Her gaze drifts above the technician, latching on to something in the distance, far beyond the wall of the salon. She shakes her head slowly.
“He shut down. The boy I’d known until that day disappeared, and he became who he is now—a thick-skinned, single-minded businessman.” She ekes out that last word with a slightly bitter note.
I can’t help myself. “What was he like before?”
A breath of light touches her brow. “He was… everything,” she says, with a smile. “Naughty, cheeky, thoughtful, generous. He loved sports, he loved playing tricks, he loved going to the movies. He was never short of friends—or girls who wanted to be a little more than friends.”
She winks, oblivious to the wave of sickness that just came over me.
I feel myself taking a metaphorical step backward.
I like that Antonia trusts me enough to confide in me, but I also feel awkward.
I’ve been writing sexually explicit things about her son and I.

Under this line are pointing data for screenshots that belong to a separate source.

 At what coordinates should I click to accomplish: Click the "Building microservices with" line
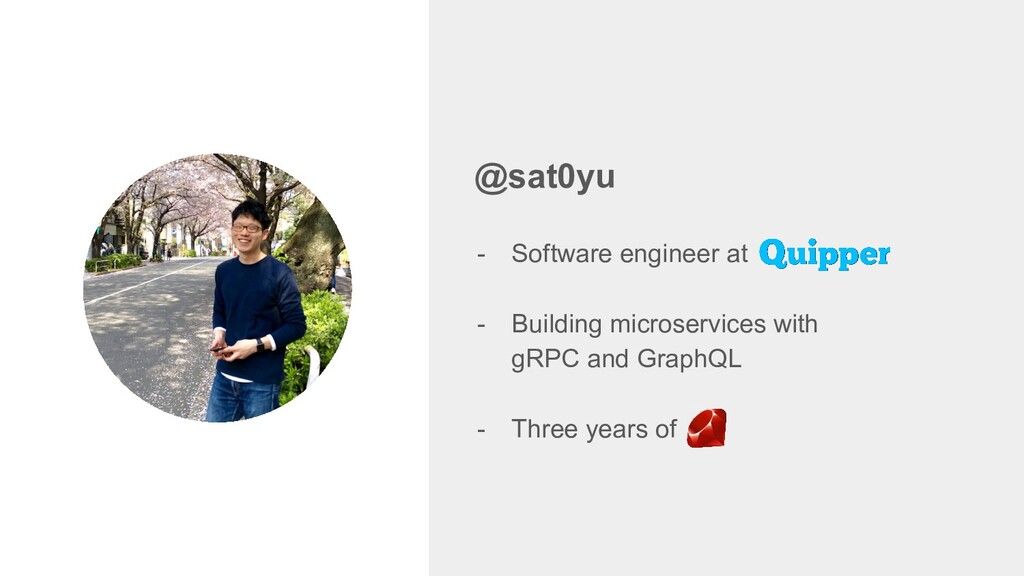(664, 324)
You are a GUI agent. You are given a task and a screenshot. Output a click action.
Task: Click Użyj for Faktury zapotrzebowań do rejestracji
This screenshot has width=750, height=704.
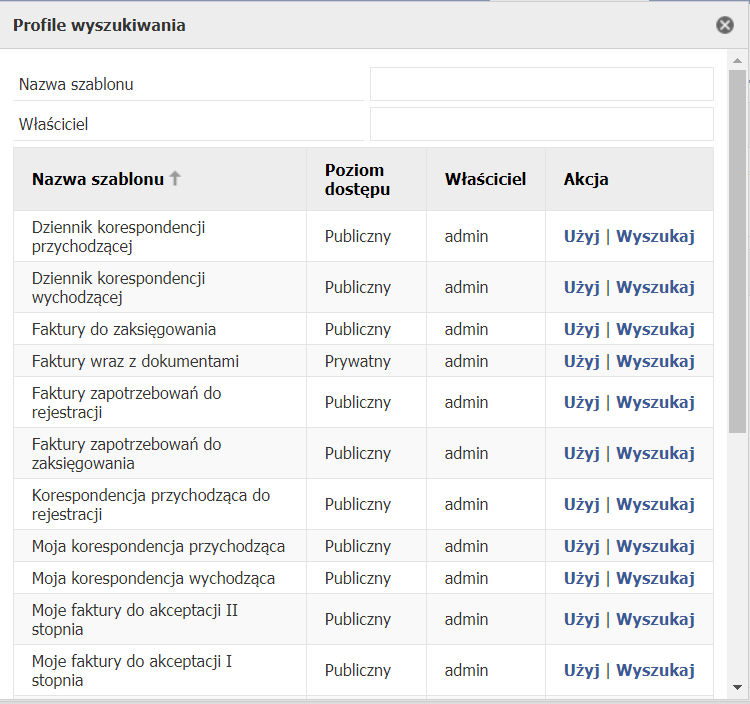581,403
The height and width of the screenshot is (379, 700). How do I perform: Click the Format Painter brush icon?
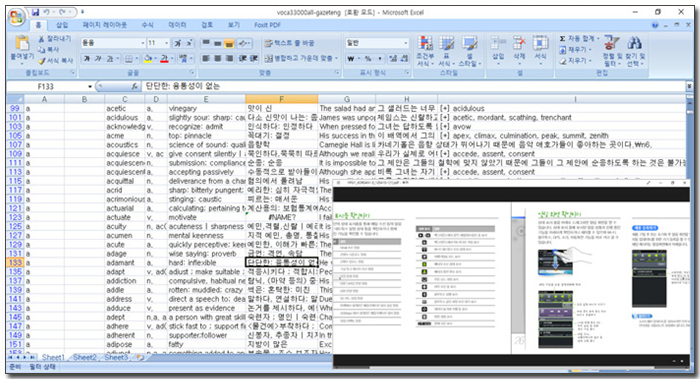42,61
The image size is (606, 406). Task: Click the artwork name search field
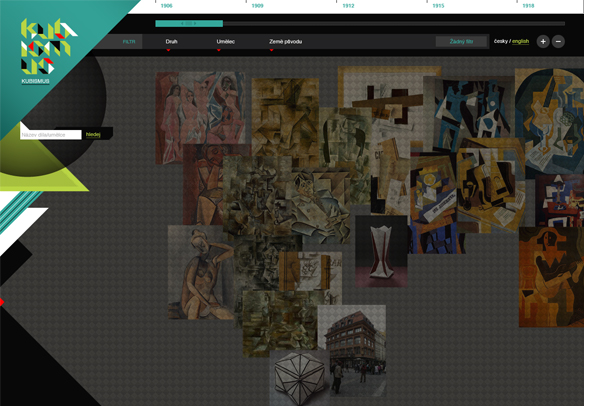pos(51,134)
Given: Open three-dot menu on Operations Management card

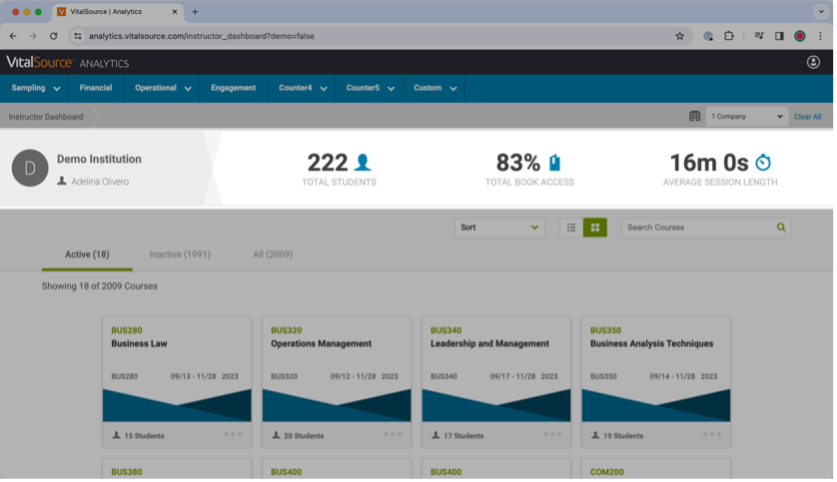Looking at the screenshot, I should [393, 435].
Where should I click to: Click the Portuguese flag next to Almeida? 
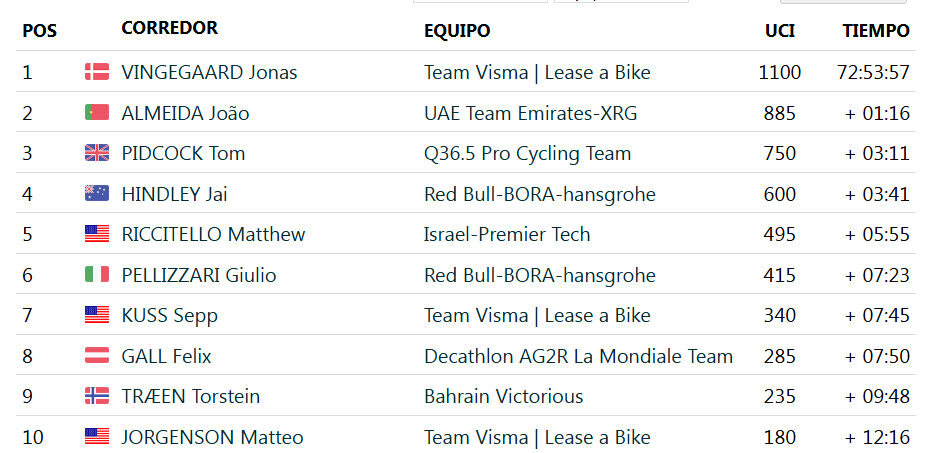click(x=97, y=113)
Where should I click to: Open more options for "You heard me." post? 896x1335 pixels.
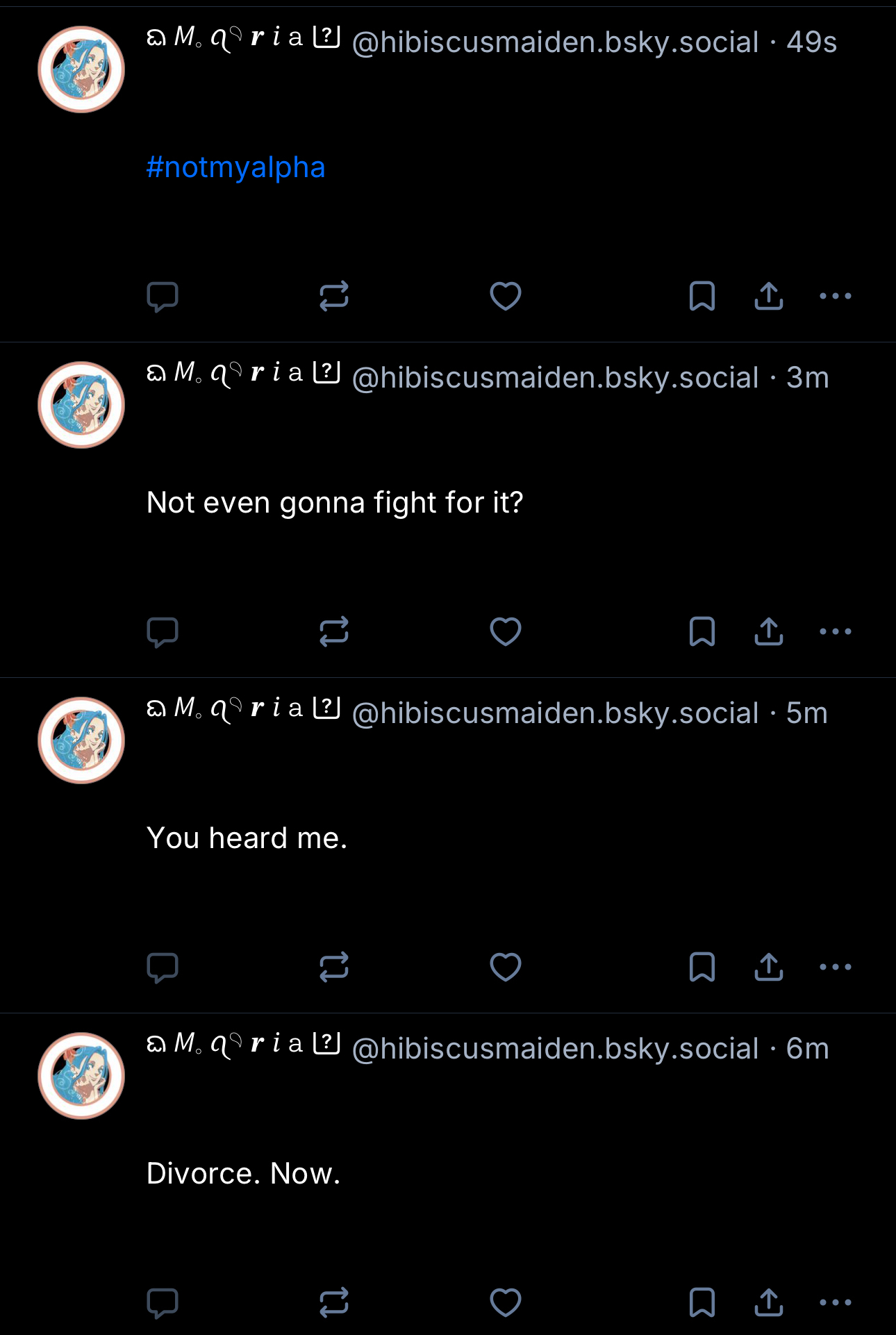tap(835, 968)
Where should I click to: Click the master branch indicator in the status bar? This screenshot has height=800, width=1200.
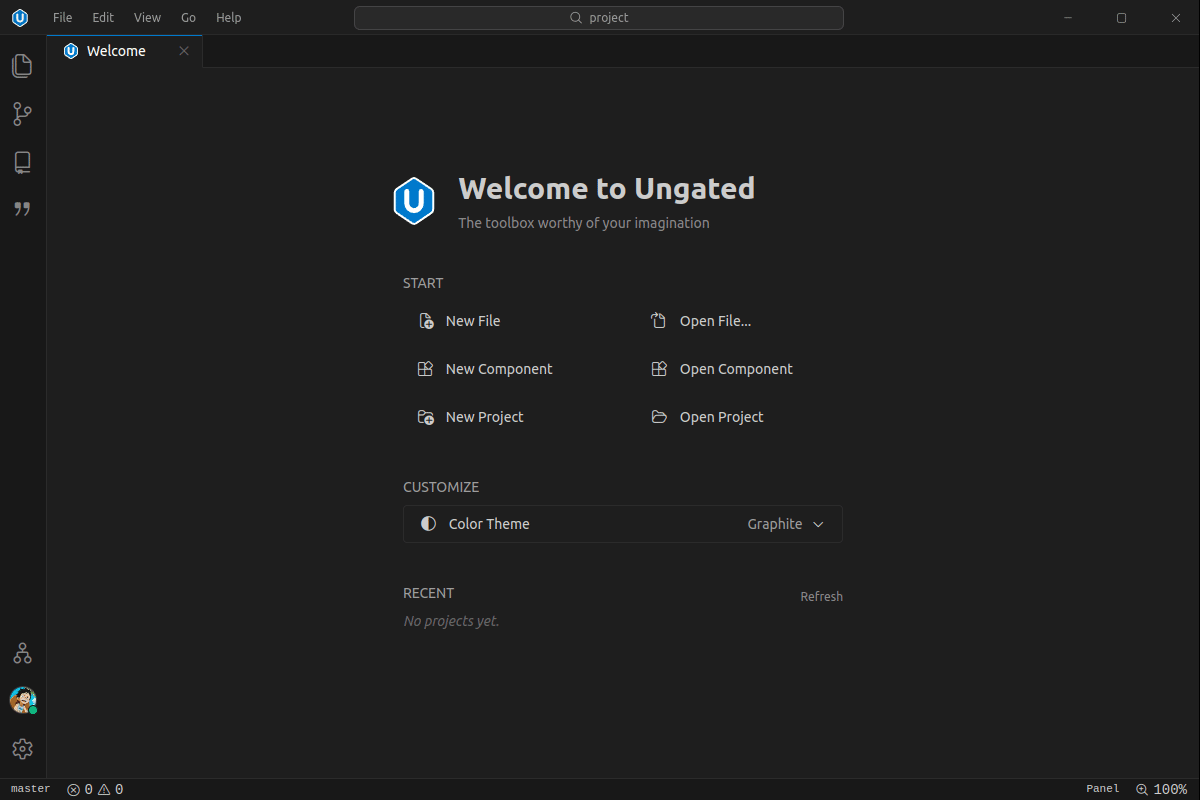click(x=29, y=789)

Okay, so I’ve been changing the names to avoid detection, but I still know who the stories are really about, and that makes me feel all kinds of weird when his mom discusses him with me.
Even when I can’t stop myself from probing.
I pin my lips together as she continues.
“But, as Sofia’s health worsened, his appetite for life just…
seeped out of him. When she died, he was a different person.
He was still only sixteen so I always hoped he’d get some of that spark back, but…
I don’t know, maybe this is always who he was going to be.
Maybe he just matured and would never have gone back to being the carefree, mischievous boy he used to be.
” She shrugs and her face falls. “I’ll never know. ”
The technician lowers my hands and I dart her a grateful look. “You’re all good to go,” she says, almost apologetically.
Antonia pushes back her shoulders like she’s shaking off painful memories. “Ah wonderful,” she says, with a forced smile. “Now, it’s time for some shopping!”
While Antonia pays for the treatments, I take a good, long look at in my reflection in one of the large gilt mirrors.
I wonder if Papa and Antonia would say the same about me—that maybe I’ve left the carefree girl behind, hardened in readiness for the dark underworld we now live in.
But, as Antonia returns, bringing with her a warm smile that reminds me of her son, I can’t help but wonder if the darkness is where I belong.